Nada hay más falso que este raciocinio y nada hay tampoco más absurdo.
Nada hay más falso, puesto que la predestinación, no destruye para nada
la libertad, sino al contrario, la respecta y la supone. El Cielo es una
recompensa, el infierno un castigo, que nos esperan con certeza. ¿Pero
sabemos cuál es respecto de nosotros el decreto de la Providencia? De
ningún modo, y el justo no menos que el pecados más obstinado, no tiene
conocimiento de él. Lo que sabemos es que Dios es justo y que somos
libres; que nuestra obras buenas merecerán el Cielo y nuestros crímenes
el infierno. En nuestra mano está ganar el Cielo, haciendo, con el
auxilio de la gracia, todo el bien que podamos; de nosotros depende el
trabajar por evitar el infierno; pues obrando así estamos ciertos de que
no somos del número de los réprobos.
El raciocinio del fatalista no solamente es falso sino también absurdo.
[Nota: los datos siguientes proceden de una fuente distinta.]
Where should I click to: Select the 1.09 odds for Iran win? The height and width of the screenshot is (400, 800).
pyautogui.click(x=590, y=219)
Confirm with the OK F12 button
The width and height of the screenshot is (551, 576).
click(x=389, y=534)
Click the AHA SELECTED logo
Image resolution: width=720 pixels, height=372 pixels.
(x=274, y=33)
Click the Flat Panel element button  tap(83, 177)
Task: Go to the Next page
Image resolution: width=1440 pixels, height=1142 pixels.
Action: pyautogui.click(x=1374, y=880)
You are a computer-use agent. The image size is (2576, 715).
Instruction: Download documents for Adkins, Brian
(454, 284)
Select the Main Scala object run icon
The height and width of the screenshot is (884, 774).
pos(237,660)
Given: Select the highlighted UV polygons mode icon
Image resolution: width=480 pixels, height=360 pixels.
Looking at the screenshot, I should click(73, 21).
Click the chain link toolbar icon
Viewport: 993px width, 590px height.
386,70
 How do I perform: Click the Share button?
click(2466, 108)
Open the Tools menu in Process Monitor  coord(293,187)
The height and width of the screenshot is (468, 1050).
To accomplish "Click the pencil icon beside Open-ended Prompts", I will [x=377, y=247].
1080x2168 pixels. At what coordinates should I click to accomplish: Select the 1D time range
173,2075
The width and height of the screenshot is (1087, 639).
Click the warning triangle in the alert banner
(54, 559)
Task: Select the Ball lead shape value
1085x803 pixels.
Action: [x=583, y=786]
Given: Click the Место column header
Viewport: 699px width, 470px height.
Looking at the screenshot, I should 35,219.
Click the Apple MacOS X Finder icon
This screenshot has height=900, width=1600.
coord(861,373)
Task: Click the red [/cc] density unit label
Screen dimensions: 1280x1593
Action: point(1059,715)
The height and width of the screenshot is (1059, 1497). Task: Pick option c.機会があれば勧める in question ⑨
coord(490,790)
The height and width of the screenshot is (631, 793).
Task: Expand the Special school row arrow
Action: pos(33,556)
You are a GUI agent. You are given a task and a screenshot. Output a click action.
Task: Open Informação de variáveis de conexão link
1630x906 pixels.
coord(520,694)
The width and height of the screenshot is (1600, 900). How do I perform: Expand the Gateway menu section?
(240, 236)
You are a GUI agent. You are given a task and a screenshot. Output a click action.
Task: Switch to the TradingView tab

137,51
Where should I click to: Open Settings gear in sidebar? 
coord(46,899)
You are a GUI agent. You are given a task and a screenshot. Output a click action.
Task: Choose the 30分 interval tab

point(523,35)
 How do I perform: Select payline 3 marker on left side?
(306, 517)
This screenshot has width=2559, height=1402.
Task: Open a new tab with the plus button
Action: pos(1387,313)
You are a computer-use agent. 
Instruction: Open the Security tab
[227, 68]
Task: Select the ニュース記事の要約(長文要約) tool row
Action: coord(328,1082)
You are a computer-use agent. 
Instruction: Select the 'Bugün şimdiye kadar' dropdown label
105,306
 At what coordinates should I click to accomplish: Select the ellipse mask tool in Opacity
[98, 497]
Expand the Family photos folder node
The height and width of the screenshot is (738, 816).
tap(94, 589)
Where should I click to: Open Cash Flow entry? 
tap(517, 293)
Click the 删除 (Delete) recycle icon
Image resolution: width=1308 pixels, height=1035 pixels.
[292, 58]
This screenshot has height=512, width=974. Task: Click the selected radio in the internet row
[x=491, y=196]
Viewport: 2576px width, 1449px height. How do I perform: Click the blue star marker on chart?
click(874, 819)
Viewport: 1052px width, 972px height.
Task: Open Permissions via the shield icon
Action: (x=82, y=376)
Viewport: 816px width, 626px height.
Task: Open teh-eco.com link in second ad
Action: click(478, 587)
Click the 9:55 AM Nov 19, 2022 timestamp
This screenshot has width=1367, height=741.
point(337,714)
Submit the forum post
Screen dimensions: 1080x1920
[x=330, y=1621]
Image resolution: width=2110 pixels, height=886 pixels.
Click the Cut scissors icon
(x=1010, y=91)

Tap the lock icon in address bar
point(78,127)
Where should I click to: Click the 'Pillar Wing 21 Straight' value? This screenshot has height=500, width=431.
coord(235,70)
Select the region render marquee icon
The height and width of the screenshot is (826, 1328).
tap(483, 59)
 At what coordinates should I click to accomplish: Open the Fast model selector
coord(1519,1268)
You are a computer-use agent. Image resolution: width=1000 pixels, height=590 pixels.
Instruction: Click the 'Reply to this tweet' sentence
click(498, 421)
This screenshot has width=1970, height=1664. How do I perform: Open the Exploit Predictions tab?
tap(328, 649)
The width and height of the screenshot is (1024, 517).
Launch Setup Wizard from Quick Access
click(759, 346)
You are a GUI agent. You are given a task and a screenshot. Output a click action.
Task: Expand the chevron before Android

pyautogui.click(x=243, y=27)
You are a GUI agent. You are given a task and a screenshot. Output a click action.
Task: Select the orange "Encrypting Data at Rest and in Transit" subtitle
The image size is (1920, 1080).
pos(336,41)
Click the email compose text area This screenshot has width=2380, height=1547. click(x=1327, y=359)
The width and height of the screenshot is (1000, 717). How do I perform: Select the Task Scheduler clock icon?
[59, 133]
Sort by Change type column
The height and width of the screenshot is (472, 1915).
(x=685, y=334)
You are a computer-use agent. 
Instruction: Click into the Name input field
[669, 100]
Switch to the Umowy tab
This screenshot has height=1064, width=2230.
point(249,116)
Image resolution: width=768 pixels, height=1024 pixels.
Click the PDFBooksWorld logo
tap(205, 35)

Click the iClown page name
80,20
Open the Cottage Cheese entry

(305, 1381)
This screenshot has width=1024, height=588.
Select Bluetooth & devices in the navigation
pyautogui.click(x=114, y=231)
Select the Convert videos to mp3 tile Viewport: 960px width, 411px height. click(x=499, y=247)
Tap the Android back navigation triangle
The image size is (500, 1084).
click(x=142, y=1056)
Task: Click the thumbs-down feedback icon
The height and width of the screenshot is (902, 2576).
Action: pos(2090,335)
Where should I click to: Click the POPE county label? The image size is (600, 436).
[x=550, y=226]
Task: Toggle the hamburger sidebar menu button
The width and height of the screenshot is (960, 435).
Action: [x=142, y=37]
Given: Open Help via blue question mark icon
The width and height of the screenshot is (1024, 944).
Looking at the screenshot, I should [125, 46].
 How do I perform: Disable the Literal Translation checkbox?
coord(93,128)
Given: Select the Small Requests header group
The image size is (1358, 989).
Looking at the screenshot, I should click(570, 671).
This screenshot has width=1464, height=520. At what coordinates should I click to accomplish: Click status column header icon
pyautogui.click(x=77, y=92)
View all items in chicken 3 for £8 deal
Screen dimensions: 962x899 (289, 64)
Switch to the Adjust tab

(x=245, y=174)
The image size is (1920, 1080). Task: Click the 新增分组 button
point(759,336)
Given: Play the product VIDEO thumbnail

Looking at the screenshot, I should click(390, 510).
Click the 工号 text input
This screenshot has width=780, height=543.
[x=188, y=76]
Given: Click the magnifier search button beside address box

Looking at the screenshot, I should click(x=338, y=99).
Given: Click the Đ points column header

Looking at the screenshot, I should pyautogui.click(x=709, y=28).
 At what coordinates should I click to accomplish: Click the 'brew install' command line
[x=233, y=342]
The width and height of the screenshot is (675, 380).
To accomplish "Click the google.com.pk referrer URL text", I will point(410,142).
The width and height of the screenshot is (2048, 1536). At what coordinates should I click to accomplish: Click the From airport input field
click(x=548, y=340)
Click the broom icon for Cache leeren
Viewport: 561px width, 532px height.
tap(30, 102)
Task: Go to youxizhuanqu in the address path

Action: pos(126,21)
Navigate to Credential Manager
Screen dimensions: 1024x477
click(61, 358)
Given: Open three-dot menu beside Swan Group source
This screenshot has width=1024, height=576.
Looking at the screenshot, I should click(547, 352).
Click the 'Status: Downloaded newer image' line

En efecto, Dios no ha previsto solamente desde la eternidad lo que
concierne a nuestra suerte en la vida futura, sino que juntamente ha
previsto todos los acontecimientos de la vida presente. Sabe que tal
enfermedad será mortal o no, que tal proyecto debe realizarse o
fracasar, que tal trabajo será fructuoso o estéril, que tal hombre será
rico o pobre. ¿Y por este solo razonamiento "Dios sabe con ciencia cierta lo que sucederá",
el enfermo va a renunciar a los cuidados del médico, el hombre de
negocios o de labor a su proyecto o a su trabajo? No; todos se acuerdan
prácticamente de la frase de La Fontaine: "Ayúdate y el Cielo te ayudará",
y obran, en la medida de sus fuerzas, para llegar al fin que desean.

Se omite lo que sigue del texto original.